### PASSAGE TO READ

· · · · ·

As far as limitations? Of course there is. OPSEC is the big one. Secondly is what I feel is sensitive on a personal basis, like the identities of interpreters, etc. And when I do make it back over here…I really don’t know what I’d do. I suppose it depends on the situation. EOD is an odd beast. I’d be like a fireman watching as people burned in a house. It’s all speculation right now though.

When it comes to balancing the soldiering and photographing, the act of looking and seeing has helped both. I can only say this because of the results. In comparision with my peers, I can locate 300% more IEDs. Why? It’s because I am looking for images, not that I have a gift or am working with the insurgency as some of the guys tell me.

Whether I’d get better photos being embedded…that I can only speculate as well. The access is truely with me right now, that I do know. With that access bears the job too, so it’s hard to say. I can attest that i’ve witnessed a few Pulitzers, but at those moments my camera was dead weight.

· · · · ·

### MATERIAL SUPPLIED
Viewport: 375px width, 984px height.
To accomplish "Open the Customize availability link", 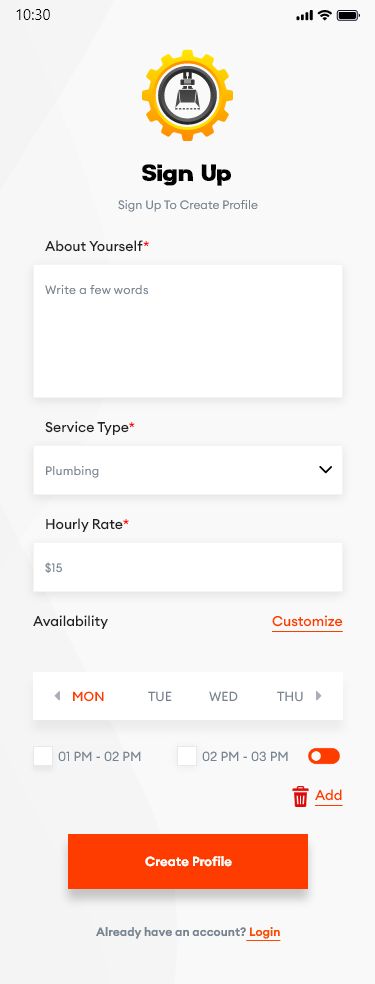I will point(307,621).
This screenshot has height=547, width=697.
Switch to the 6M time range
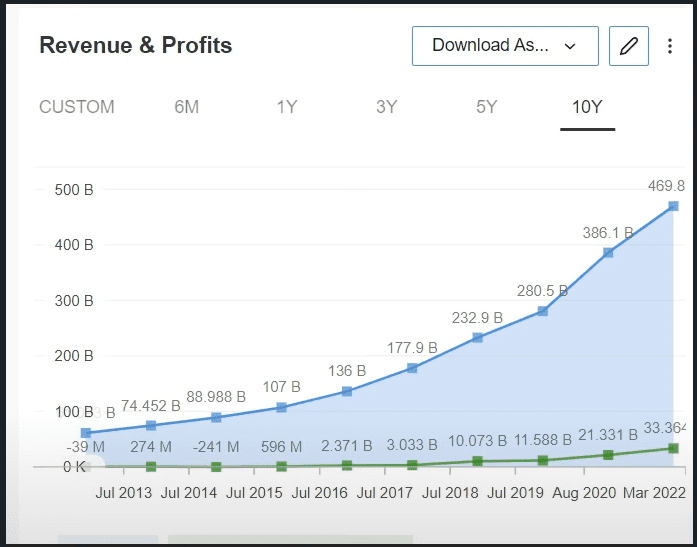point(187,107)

· · · · ·

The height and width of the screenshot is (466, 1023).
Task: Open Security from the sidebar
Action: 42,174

· · · · ·

### PROBLEM 1
Retype the portion of the passage on photographing while serving in EOD, starting with "When it comes" and going on through "was dead weight.".
### PROBLEM 2
Continue the passage on photographing while serving in EOD from the point where it stops.

### FINAL ANSWER 1
When it comes to balancing the soldiering and photographing, the act of looking and seeing has helped both. I can only say this because of the results. In comparision with my peers, I can locate 300% more IEDs. Why? It’s because I am looking for images, not that I have a gift or am working with the insurgency as some of the guys tell me.

Whether I’d get better photos being embedded…that I can only speculate as well. The access is truely with me right now, that I do know. With that access bears the job too, so it’s hard to say. I can attest that i’ve witnessed a few Pulitzers, but at those moments my camera was dead weight.

### FINAL ANSWER 2
Bob Black…wow. I couldn’t have said it better. Such eloquent words, well said. I agree that the images are strange as you suggest. War is strange. I think if any Hollywood movie that comes close to the experience itself, it’s Apocalypse Now. When I see many images from journalists shooting over here, many of them are just trying to fill in the perceived notion of what war is and isn’t. I don’t want to get into who has done a good job and who hasn’t but there are some very accredited photojournalists who are farthest from what any of this is like. Capa and Smith are still my favorites.

Wow, I really winded this reply. Thanks again; I am most indebted to all of your continued support for us soldiers, and especially the crazy one with the camera.


by Jonathan J. Romano | 13 Aug 2007 20:08 | Mosul, Iraq | | Report spam→
Jonathan, please make certain to tell your buddies that we are indebted to all of you and are thankful for and proud also of your bravery, loyalty and sacrifice, especially the one with the camera…

by Gayle Hegland | 13 Aug 2007 20:08 (ed. Aug 14 2007) | Montana, United States | | Report spam→
Amazing photos Jonathan!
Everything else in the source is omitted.